Background

The proximal humerus is a frequent location of primary malignant tumors and metastatic bone disease [1]. In the past, the main treatment options for these tumors were amputation and shoulder disarticulation [2]. Currently, limb salvage surgery with reconstruction is the treatment of choice as it offers functional and cosmetic advantages, in addition to social and emotional patient acceptance [3].

Limb salvage surgery for these tumors is challenging to orthopedic oncologists and usually requires wide resection and subsequent reconstruction [4]. There is no agreement about the best reconstruction method, and the literature is limited regarding the potential variations in functional results and survival of different constructs [1, 4].

After extensive bone resection, different reconstructive options are employed to regain limb function [3, 5,6,7,8,9]. Each reconstructive method has its advantages and disadvantages [10, 11]. Factors that should be considered when evaluating a reconstruction method include the ease of the procedure, functional outcome, morbidity, complications, and durability [2, 4].

Most frequently utilized are tumor endoprosthesis, arthrodesis implants, autografts, allografts, and custom-made implants [3, 9]. Arthrodesis reconstruction makes patients rely on the scapulothoracic motion for performing daily living activities. Functional results are comparable between arthrodesis and motion-preserving reconstructions and between primary or secondary arthrodesis [12, 13].

Currently, the proximal humerus endoprosthesis is most commonly used after resecting the humerus with good functional outcomes, but it has the disadvantage of being expensive [1, 5,6,7, 9, 12, 14,15,16,17,18]. Nail cement spacer reconstruction is the alternative way to reconstruction that benefits from cost-effectiveness [3].

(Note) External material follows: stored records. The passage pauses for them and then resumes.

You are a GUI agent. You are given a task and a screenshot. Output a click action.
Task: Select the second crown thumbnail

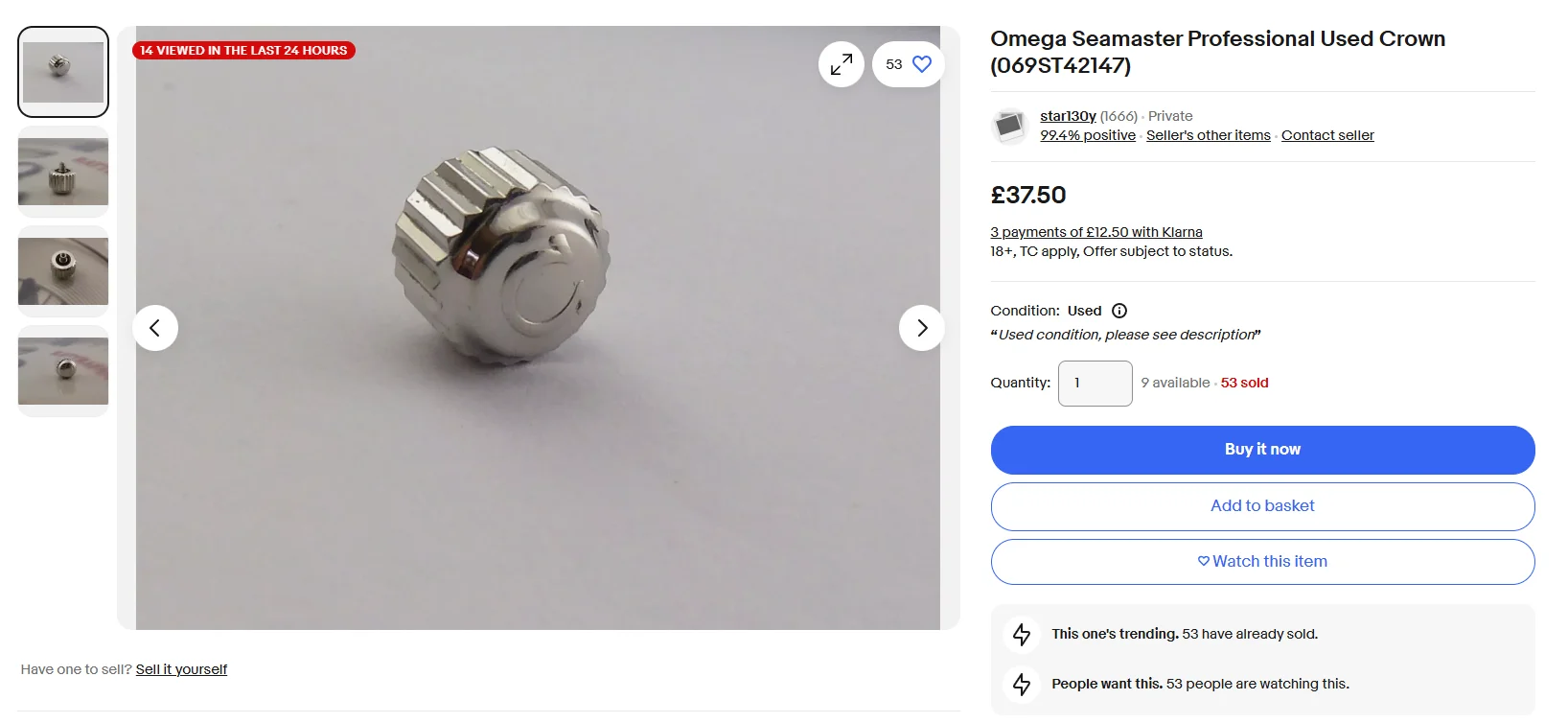[63, 172]
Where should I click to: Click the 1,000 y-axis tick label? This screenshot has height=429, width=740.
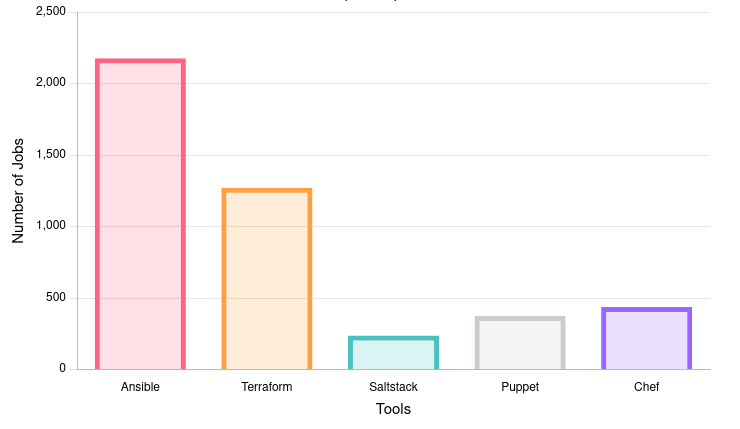(x=50, y=226)
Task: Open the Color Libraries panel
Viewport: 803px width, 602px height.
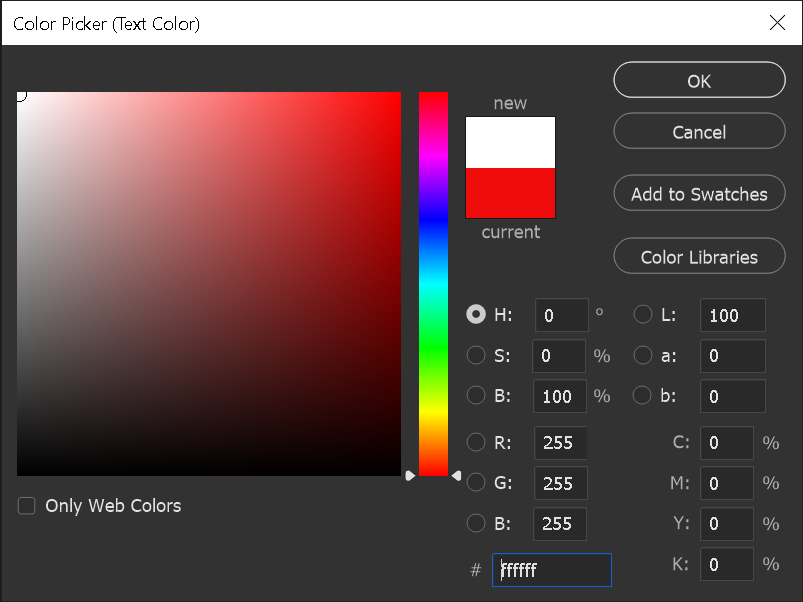Action: point(698,256)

Tumor resections have significant challenges due to the need to sacrifice part of the deltoid and rotator cuff muscles in addition to the axillary nerve in most cases to achieve a wide margin. This leads to a compromise in the shoulder function and motion [12, 19]. Even with preserving the axillary nerve, sacrificing parts of the rotator cuff will lead to deltoid muscle malfunction and insufficiency of the abductor mechanism with limitation of the shoulder motion [20, 21].

We hypothesized that in the absence of sufficient abductor mechanism following tumor resection, any mobile reconstructive option would just act as a hanger with a limited range of motion. Hence, an expensive hanger will provide the exact function of an inexpensive one.

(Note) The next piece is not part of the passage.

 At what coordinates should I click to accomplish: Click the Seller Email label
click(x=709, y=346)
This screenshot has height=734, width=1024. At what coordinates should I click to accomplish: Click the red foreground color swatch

This study aimed to compare the functional and oncological outcomes of endoprosthesis reconstruction versus nail cement spacer reconstruction following wide resection of proximal humeral tumors.

Methods

This comparative study was a prospective analysis of retrospective data of patients with primary malignant, benign aggressive, or metastatic tumors of the proximal humerus who had proximal humeral resection and reconstruction by modular tumor endoprosthesis (humeral hemiarthroplasties) or cement spacer. Surgeries were performed at a single orthopedic oncology center between September 2004 and December 2018. The minimum follow-up period was one year. Patients who did not complete the one-year follow-up, died of disease, or lost to follow-up, were excluded. Endoprosthesis reconstruction was in the form of humeral hemiarthroplasties and cement spacers were made of antibiotic-loaded polymethylmethacrylate (PMMA) augmented by a rush pin or Kuntscher nail inside it, acting as a stem. The study was conducted after approval from Menoufia University Institutional Review Board. Written informed consent was obtained from adult patients and from parents of patients below 16 years of age.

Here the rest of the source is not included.